▶ _Exercise requirements_: All lines in the data below carrying the string "bottom" are to be located and copied.

(Collected data)
+--

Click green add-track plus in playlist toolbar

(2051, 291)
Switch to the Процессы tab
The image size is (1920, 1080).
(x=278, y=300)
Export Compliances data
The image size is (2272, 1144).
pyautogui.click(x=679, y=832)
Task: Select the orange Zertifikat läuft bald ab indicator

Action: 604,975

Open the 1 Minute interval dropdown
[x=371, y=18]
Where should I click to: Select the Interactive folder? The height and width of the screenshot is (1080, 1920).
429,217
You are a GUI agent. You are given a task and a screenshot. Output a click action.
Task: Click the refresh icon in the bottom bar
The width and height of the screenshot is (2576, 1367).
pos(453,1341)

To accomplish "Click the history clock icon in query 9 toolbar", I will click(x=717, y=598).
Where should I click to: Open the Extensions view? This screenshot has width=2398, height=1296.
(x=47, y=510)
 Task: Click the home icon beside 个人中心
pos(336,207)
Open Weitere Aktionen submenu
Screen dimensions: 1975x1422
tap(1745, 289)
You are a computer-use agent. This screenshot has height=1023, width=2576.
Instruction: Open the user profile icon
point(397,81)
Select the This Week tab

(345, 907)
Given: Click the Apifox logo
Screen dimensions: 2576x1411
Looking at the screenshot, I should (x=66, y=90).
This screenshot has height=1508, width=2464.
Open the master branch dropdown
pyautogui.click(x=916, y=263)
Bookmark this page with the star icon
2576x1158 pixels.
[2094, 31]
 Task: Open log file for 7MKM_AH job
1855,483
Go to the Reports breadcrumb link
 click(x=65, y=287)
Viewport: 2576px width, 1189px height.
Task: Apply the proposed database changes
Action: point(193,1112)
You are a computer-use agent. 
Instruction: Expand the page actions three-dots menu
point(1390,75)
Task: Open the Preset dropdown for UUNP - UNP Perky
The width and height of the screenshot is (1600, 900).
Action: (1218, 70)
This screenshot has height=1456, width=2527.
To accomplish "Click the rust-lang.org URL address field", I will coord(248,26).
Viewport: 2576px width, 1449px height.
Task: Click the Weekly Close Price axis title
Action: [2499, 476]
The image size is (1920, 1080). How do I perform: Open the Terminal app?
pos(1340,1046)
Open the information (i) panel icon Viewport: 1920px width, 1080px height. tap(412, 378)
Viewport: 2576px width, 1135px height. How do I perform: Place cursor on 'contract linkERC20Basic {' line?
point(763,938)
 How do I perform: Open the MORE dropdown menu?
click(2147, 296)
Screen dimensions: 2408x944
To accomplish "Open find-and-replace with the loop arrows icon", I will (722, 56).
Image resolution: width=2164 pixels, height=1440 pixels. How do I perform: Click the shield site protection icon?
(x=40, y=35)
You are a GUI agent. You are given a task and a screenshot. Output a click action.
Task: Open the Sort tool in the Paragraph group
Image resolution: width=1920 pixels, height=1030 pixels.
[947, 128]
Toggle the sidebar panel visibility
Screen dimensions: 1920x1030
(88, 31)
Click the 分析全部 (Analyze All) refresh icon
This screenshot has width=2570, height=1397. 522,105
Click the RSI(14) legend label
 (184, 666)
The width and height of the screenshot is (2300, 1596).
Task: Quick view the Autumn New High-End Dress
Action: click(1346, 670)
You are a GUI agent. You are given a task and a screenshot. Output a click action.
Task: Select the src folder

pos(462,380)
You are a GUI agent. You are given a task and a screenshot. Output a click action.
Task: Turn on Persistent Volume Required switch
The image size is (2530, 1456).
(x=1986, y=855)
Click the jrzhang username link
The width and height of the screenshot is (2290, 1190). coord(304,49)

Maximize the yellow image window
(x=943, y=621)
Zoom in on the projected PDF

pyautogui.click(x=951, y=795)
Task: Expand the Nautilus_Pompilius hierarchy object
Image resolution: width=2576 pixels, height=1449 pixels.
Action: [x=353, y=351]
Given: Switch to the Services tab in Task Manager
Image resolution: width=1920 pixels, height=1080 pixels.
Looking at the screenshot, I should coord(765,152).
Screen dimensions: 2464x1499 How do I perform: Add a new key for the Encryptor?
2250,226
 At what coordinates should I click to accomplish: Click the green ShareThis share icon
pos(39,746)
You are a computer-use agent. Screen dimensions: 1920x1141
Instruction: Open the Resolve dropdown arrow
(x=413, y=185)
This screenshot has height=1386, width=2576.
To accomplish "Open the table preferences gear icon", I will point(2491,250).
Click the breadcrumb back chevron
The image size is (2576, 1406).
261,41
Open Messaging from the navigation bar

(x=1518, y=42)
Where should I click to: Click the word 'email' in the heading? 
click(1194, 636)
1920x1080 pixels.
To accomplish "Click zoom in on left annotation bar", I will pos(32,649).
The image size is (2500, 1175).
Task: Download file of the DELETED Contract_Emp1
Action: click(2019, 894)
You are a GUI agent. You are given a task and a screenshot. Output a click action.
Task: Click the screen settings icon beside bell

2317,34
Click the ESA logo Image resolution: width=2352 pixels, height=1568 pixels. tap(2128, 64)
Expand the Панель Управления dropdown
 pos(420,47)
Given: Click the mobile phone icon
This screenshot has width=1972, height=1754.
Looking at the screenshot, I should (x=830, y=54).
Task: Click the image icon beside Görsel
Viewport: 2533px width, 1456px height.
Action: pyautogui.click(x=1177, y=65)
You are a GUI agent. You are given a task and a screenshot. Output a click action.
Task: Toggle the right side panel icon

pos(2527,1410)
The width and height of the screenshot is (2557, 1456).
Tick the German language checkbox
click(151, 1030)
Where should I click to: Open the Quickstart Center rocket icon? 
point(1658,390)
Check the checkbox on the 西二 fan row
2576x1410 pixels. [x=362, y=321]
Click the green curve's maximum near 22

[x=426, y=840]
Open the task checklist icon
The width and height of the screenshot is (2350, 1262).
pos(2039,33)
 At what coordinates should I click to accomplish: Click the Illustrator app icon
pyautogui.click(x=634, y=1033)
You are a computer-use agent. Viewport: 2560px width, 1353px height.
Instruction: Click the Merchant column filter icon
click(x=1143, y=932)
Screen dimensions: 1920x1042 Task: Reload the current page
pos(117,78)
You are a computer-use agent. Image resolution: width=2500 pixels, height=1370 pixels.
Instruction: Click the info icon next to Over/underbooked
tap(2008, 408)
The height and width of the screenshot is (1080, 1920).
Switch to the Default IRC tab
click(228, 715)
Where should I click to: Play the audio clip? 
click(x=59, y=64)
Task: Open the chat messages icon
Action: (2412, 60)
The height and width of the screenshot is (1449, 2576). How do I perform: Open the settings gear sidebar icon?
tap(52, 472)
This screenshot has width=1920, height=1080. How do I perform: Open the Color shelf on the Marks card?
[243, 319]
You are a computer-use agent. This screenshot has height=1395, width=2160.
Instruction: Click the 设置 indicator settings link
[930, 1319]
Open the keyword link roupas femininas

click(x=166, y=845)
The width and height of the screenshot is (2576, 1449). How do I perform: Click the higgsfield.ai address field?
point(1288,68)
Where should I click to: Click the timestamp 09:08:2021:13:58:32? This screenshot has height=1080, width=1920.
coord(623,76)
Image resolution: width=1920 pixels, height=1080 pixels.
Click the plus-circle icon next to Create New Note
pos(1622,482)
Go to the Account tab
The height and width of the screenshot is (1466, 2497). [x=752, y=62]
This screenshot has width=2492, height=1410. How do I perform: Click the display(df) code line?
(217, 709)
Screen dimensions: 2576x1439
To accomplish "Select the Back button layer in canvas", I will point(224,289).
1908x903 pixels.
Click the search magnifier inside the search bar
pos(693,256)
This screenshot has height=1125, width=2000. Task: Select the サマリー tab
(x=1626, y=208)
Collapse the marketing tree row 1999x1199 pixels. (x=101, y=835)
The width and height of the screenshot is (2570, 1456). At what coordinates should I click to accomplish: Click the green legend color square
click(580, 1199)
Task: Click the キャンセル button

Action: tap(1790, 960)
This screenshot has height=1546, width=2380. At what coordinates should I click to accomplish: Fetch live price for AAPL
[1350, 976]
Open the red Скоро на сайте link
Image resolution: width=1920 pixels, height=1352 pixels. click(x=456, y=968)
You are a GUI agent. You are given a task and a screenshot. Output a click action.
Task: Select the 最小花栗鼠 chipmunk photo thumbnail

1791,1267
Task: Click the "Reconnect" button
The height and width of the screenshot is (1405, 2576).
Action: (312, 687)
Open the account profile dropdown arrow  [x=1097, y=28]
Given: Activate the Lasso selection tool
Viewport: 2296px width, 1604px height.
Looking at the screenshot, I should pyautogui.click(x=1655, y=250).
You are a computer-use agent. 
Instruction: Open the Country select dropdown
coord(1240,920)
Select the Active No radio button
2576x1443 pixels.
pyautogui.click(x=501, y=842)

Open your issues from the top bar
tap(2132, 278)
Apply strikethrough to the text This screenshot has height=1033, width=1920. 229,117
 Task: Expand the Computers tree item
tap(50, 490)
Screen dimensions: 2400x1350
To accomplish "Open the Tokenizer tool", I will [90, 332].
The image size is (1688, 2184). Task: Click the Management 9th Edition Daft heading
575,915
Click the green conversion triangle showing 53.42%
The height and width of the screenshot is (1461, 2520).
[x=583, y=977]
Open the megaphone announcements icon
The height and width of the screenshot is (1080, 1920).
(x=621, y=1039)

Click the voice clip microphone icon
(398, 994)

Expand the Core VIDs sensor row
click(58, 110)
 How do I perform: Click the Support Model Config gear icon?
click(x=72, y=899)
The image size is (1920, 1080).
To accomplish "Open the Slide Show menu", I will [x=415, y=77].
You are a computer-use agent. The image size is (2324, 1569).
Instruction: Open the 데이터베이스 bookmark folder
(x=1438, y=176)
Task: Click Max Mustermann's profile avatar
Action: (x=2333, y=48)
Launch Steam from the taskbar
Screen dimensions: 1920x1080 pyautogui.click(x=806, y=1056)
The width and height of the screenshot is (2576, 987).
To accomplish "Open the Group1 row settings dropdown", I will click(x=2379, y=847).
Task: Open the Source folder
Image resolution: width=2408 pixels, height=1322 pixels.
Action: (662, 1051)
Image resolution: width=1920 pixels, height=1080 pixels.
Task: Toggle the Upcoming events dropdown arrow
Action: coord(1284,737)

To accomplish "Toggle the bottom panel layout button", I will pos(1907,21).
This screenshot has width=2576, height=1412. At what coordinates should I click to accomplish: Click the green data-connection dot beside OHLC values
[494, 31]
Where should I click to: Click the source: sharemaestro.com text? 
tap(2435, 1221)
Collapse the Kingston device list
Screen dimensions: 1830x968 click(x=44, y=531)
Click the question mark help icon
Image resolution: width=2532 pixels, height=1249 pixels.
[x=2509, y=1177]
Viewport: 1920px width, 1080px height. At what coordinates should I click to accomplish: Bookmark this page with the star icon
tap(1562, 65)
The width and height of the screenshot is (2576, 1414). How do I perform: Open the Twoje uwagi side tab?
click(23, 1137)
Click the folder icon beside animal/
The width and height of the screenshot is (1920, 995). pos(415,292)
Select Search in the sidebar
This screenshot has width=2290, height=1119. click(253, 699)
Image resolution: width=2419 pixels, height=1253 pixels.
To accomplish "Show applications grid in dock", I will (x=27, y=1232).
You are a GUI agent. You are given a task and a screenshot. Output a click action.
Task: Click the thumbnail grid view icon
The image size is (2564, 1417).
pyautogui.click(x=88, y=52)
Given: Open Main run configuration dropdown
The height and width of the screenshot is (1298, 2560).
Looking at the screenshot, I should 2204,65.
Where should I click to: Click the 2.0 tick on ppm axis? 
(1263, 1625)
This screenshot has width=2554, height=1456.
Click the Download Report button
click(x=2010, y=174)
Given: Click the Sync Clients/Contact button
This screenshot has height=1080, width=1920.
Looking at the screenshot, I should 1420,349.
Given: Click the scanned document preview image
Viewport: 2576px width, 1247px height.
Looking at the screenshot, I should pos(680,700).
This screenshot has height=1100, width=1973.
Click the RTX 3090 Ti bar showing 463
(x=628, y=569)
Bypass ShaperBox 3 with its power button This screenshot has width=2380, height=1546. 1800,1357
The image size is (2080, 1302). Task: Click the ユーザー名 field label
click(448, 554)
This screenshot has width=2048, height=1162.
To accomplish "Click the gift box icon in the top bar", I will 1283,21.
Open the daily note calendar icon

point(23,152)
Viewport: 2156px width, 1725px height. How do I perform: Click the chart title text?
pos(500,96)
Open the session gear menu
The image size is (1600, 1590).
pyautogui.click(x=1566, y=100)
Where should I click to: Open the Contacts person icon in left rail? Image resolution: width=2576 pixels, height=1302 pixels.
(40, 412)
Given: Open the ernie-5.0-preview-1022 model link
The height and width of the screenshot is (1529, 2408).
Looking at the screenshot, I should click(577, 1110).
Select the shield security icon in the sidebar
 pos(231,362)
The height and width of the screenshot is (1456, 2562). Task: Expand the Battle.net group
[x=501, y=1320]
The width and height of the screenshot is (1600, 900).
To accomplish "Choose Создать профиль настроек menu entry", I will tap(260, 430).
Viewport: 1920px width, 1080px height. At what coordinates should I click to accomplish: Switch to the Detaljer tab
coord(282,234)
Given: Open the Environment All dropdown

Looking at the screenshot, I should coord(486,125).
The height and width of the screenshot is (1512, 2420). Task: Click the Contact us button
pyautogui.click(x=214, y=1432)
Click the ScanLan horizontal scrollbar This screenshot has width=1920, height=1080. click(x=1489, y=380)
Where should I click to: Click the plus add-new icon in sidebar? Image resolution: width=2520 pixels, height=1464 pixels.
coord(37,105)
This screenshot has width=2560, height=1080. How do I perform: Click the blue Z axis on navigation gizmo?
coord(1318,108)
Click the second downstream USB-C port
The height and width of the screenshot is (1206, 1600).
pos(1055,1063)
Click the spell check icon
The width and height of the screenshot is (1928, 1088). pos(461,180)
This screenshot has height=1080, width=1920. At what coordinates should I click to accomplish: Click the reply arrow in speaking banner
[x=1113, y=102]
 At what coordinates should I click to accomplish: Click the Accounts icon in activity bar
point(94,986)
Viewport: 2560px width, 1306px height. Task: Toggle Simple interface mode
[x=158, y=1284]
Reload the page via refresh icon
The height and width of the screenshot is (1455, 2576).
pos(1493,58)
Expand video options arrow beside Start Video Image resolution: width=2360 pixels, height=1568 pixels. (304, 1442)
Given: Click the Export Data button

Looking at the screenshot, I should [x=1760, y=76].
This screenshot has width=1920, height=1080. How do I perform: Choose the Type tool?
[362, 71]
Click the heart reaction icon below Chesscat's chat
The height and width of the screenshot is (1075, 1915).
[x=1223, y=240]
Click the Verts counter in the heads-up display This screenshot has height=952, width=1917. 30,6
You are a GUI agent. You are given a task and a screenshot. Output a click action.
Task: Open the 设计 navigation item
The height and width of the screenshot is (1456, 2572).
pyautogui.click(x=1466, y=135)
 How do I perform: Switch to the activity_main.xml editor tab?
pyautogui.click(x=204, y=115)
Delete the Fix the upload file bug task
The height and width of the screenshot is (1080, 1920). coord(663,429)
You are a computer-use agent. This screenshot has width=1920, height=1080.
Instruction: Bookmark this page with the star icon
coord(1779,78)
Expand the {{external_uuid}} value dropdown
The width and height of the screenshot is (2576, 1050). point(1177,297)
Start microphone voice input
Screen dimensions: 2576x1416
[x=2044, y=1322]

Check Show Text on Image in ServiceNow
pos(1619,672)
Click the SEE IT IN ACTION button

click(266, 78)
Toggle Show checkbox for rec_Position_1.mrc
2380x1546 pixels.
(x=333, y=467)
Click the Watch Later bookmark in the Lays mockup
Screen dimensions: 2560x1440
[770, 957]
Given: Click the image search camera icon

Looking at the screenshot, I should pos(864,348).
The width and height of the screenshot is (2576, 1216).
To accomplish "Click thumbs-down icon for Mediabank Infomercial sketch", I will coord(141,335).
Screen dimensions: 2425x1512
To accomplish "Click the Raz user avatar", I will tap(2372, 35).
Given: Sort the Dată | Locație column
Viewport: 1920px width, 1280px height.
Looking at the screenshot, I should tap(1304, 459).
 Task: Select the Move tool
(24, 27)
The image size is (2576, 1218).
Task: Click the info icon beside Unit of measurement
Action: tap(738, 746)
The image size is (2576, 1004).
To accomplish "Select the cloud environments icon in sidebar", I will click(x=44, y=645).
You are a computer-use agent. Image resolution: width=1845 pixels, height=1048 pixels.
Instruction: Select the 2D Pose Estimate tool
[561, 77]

+--

▶ _Exercise result_:
Task: Click the refresh icon in the bottom bar
To accomplish "Toggle the bottom panel layout button", I will pos(1907,21).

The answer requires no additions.